**Excerpt to read**

◆ ◆ ◆

Autonomous self-repair systems : A thesis submitted in partial fulfilment of the requirements for the Degree of Doctor of Philosophy at Lincoln University

Abstract

Regeneration is an important and wonderful phenomenon in nature and plays a key role in living organisms that are capable of recovery from trivial to serious injury to reclaim a fully functional state and pattern/anatomical homeostasis (equilibrium). Studying regeneration can help develop hypotheses for understanding regenerative mechanisms along with advancing synthetic biology for regenerative medicine and development of cancer and anti-ageing drugs. Further, it can contribute to nature-inspired computing for self-repair in other fields. However, despite decades of study, what possible mechanisms and algorithms are used in the regeneration process remain an open question. Therefore, the main goal of this thesis is to propose a comprehensive hypothetical conceptual framework with possible mechanisms and algorithms of biological regeneration that mimics the observed features of regeneration in living organisms and achieves body-wide immortality, similar to the planarian flatworm, about 20mm long and 3mm wide, living in both saltwater and freshwater. This is a problem of collective decision making by the cells in an organism to achieve the high-level goal of returning to normality of both anatomical and functional homeostasis. To fulfil this goal, the proposed framework contains three sub-frameworks corresponding to three main objectives of the thesis: self-regeneration or self-repair (anatomical homeostasis) of a simple in silico tissue and a whole organism consisting of these tissues based on simplified formats of cellular communication, and an extension to more realistic bioelectric communication for restoring both anatomical and bioelectric homeostasis. The first objective is to develop a simple tissue model that regenerates autonomously after damage. Accordingly, we present a computational framework for an autonomous self-repair system that allows for sensing, detecting and regenerating an artificial (in silico) circular tissue containing thousands of cells. This system consists of two sub-models: Global Sensing and Local Sensing that collaborate to sense and repair diverse damages. It is largely a neural system with a perceptron (binary) network performing tissue computations. The results showed that the system is robust and efficient in damage detection and accurate regeneration.

◆ ◆ ◆

**Work task**
Answer these questions from the thesis abstract above.
1. What size does the abstract give for the planarian flatworm?
2. Which two sub-models make up the self-repair system?
3. What kind of network performs the tissue computations?

**Data**
◆ ◆ ◆

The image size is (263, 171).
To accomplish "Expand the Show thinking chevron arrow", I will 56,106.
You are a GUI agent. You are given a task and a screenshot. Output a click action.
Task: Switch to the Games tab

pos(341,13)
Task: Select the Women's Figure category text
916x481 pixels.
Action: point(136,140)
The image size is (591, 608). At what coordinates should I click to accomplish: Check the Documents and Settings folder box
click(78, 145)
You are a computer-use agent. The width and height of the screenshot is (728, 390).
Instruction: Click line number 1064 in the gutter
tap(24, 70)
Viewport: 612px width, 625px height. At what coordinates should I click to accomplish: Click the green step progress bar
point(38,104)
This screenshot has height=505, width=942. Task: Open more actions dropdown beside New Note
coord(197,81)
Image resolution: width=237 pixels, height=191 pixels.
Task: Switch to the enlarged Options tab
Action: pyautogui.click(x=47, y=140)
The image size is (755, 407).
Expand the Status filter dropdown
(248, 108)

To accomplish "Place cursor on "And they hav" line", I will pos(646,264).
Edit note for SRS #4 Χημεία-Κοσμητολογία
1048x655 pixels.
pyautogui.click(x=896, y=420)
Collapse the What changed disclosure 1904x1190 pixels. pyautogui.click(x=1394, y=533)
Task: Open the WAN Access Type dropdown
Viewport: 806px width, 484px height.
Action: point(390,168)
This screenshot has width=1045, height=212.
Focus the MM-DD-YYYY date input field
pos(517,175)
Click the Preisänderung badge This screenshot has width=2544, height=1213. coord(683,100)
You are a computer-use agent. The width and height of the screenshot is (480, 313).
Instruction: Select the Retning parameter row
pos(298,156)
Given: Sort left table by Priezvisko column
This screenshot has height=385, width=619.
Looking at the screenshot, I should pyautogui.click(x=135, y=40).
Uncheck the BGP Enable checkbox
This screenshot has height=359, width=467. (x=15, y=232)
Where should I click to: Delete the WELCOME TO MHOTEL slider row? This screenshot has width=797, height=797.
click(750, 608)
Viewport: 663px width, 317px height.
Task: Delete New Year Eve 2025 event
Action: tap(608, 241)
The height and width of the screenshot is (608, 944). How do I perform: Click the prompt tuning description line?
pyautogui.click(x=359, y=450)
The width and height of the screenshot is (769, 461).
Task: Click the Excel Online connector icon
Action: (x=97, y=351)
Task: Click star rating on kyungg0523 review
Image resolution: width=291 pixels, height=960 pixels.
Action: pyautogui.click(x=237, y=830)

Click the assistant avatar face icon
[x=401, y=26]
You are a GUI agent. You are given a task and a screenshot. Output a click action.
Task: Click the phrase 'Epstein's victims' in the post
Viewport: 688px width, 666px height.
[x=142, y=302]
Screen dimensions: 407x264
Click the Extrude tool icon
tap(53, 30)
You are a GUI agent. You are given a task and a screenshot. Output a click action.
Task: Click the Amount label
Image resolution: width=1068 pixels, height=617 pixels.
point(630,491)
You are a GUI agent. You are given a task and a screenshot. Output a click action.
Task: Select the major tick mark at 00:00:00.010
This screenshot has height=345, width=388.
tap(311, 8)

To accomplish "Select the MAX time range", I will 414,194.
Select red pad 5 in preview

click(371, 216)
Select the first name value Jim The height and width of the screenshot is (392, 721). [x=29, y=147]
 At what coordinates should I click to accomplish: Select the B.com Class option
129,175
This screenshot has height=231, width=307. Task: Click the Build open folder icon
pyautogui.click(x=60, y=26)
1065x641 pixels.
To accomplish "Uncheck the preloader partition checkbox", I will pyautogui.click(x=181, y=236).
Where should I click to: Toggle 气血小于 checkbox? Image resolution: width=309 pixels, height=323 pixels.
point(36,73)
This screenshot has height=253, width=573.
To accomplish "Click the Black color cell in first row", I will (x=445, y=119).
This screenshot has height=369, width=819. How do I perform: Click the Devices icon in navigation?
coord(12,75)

◆ ◆ ◆

**Task result**
1. About 20mm long and 3mm wide.
2. Global Sensing and Local Sensing.
3. A perceptron (binary) network.